The invention discloses a word vector training method and system for integrating part-of-speech and location information. The method includes: preprocessing data to obtain target text; performing word segmentation and part-of-speech tagging on the target text; modeling part-of-speech information and location information Modeling; on the basis of the skip-gram model based on the negative sampling strategy, the part-of-speech and position information are fused to learn the word vector to obtain the target word vector, which is used for word analogy task and word similarity task evaluation. The present invention considers the part-of-speech information and position information of words, and on the basis of modeling the part-of-speech information and position information of words, fully utilizes the part-of-speech information of words and the position information between parts of speech to help the training of word vectors, and in It is also more reasonable to update the parameters during the training process.

Description

Translated fromChinese

一种融合词性与位置信息的词向量训练方法及系统A word vector training method and system integrating part-of-speech and position information

技术领域technical field

本发明属于自然语言处理技术领域，更具体地，涉及一种融合词性与位置信息的词向量训练方法及系统。The invention belongs to the technical field of natural language processing, and more specifically relates to a word vector training method and system that integrates part of speech and position information.

背景技术Background technique

近年来，随着移动互联网技术的飞速发展，使得互联网中数据的规模急速增长，也使得数据的复杂度急剧增高。这就使得对这些海量的无结构、未标注数据的处理分析成为一大难题。In recent years, with the rapid development of mobile Internet technology, the scale of data in the Internet has grown rapidly, and the complexity of data has also increased dramatically. This makes the processing and analysis of these massive unstructured and unlabeled data a major problem.
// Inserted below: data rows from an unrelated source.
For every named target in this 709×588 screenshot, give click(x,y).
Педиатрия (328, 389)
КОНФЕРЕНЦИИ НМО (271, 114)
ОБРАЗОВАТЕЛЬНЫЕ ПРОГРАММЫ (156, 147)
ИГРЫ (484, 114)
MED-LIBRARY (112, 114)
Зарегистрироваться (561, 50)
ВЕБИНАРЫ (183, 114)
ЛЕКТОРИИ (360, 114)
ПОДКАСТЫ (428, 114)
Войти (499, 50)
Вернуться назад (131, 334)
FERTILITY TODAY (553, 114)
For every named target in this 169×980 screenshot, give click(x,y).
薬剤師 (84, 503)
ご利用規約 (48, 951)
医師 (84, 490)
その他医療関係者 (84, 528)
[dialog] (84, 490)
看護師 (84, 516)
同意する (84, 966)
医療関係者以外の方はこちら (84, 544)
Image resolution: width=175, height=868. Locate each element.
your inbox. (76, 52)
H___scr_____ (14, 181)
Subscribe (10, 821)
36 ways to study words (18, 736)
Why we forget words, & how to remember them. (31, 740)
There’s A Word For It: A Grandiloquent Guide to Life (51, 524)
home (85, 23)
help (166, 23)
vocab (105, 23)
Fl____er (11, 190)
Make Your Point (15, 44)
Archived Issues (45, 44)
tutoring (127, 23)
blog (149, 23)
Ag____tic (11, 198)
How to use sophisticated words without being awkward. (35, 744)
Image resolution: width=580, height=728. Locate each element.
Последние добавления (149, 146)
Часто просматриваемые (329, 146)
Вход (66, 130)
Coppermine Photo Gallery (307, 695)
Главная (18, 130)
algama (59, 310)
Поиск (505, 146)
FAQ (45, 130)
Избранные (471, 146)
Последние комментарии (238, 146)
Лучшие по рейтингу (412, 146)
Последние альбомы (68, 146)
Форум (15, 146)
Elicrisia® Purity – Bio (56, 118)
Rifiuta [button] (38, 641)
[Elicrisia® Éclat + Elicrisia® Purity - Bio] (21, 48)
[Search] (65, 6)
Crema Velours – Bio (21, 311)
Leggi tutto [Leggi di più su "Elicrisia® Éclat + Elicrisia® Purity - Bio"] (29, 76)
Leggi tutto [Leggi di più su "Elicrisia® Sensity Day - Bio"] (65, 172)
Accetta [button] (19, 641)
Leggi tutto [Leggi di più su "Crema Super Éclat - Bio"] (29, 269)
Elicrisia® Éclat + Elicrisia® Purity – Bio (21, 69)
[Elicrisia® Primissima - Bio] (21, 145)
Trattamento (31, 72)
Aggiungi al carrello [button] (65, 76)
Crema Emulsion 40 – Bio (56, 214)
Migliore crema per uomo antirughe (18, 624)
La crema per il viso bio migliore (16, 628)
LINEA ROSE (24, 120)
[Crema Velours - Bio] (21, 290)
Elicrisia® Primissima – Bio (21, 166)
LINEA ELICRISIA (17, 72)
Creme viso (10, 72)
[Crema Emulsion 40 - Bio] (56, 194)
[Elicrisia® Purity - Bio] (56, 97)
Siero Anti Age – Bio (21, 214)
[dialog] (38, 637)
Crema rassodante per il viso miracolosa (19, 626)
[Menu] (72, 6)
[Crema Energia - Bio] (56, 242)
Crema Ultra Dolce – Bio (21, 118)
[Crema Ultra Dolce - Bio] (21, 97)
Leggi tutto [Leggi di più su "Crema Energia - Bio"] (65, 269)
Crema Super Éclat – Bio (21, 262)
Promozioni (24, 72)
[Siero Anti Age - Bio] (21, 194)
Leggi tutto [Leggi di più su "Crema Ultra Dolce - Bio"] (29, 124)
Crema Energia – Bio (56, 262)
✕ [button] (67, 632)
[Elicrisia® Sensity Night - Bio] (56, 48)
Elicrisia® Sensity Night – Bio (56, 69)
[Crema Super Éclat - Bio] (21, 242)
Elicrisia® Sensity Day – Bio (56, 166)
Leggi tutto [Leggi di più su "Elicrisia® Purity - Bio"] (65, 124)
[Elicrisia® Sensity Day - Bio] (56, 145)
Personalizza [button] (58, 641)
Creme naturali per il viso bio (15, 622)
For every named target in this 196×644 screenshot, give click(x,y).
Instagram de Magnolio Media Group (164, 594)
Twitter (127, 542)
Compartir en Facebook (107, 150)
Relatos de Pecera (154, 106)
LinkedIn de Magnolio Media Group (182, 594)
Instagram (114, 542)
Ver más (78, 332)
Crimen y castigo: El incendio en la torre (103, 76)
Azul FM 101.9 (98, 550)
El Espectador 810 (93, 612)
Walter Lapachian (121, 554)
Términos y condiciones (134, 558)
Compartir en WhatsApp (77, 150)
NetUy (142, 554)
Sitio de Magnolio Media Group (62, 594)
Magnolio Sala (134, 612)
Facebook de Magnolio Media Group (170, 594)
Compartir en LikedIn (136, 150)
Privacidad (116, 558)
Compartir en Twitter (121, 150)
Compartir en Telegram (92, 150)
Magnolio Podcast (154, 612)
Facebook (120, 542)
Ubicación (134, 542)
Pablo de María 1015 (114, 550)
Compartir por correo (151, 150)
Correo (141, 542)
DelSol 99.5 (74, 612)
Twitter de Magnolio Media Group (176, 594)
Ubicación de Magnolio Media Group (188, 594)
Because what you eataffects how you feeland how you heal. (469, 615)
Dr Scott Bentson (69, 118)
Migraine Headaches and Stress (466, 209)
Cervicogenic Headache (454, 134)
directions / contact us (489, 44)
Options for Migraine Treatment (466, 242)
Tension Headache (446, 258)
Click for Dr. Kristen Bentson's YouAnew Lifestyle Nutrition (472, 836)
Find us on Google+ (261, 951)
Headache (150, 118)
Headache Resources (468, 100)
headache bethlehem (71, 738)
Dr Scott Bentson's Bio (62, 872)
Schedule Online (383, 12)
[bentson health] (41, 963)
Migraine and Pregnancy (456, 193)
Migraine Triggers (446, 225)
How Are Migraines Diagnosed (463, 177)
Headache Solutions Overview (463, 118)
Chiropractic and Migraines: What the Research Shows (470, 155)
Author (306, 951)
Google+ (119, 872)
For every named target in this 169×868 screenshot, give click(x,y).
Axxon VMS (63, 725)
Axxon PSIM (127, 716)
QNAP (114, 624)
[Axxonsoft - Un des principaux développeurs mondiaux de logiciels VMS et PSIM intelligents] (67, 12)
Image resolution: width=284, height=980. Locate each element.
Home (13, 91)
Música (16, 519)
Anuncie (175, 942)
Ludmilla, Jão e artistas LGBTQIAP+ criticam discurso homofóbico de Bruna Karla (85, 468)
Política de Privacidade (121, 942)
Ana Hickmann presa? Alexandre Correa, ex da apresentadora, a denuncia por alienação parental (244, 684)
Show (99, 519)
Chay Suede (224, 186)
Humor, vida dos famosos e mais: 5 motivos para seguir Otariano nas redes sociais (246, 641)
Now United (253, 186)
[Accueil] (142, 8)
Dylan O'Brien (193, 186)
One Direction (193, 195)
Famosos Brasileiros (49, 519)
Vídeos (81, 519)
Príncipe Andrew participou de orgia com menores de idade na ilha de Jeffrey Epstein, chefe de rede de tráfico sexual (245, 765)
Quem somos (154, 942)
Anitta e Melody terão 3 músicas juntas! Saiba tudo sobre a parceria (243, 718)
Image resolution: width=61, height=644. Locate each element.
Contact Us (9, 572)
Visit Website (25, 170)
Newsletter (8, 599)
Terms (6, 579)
传统的机器学习方法采用特征工程(Feature engineering)对数据进行符号化表示以便于模型的建模与求解，但特征工程中常用的词袋表示技术如One-hot向量随着数据复杂度的增长，特征的维度也会急剧增加从而导致维度灾难问题。并且基于One-hot向量表示的方法还存在语义鸿沟现象。随着“如果两个词上下文相似，那么它们的语义也相似”的分布假说(distributional hypothesis)被提出，基于分布假说的单词分布表示技术不断地被提出。其中最主要的有基于矩阵的分布表示、基于聚类的分布表示及基于词向量的分布表示。但无论是基于矩阵表示还是基于聚类表示的分布表示方法虽然能够在特征维度较小时表达简单的上下文信息。但当特征维度较高时，模型对于上下文的表达尤其是对复杂上下文的表达就无能为力。而基于词向量的表示技术，使得无论是对于每个单词的表示，还是通过线性组合的方法来表示单词的上下文都避免了出现维度灾难的问题。而且由于单词之间的距离可以通过他们所对应词向量之间的余弦距离或欧式距离来衡量，这也在很大程度上消除了传统的词袋模型中的语义鸿沟的问题。Traditional machine learning methods use feature engineering (Feature engineering) to symbolize data to facilitate model modeling and solution. However, bag-of-words representation techniques commonly used in feature engineering, such as One-hot vectors, increase with the complexity of data. The dimensionality of features will also increase dramatically leading to the curse of dimensionality problem. And there is still a semantic gap in the method based on One-hot vector representation. As the distributional hypothesis (distributional hypothesis) of "if two words are similar in context, their semantics are similar" is proposed, the word distribution representation technology based on the distributional hypothesis is continuously proposed. The most important ones are matrix-based distribution representation, cluster-based distribution representation and word vector-based distribution representation. However, although the distribution representation method based on matrix representation or cluster representation can express simple context information when the feature dimension is small. But when the feature dimension is high, the model is powerless to express the context, especially the complex context. The word vector-based representation technology avoids the curse of dimensionality, whether it is the representation of each word or the context of the word through a linear combination method. And since the distance between words can be measured by the cosine distance or Euclidean distance between their corresponding word vectors, this also largely eliminates the problem of semantic gap in the traditional bag-of-words model.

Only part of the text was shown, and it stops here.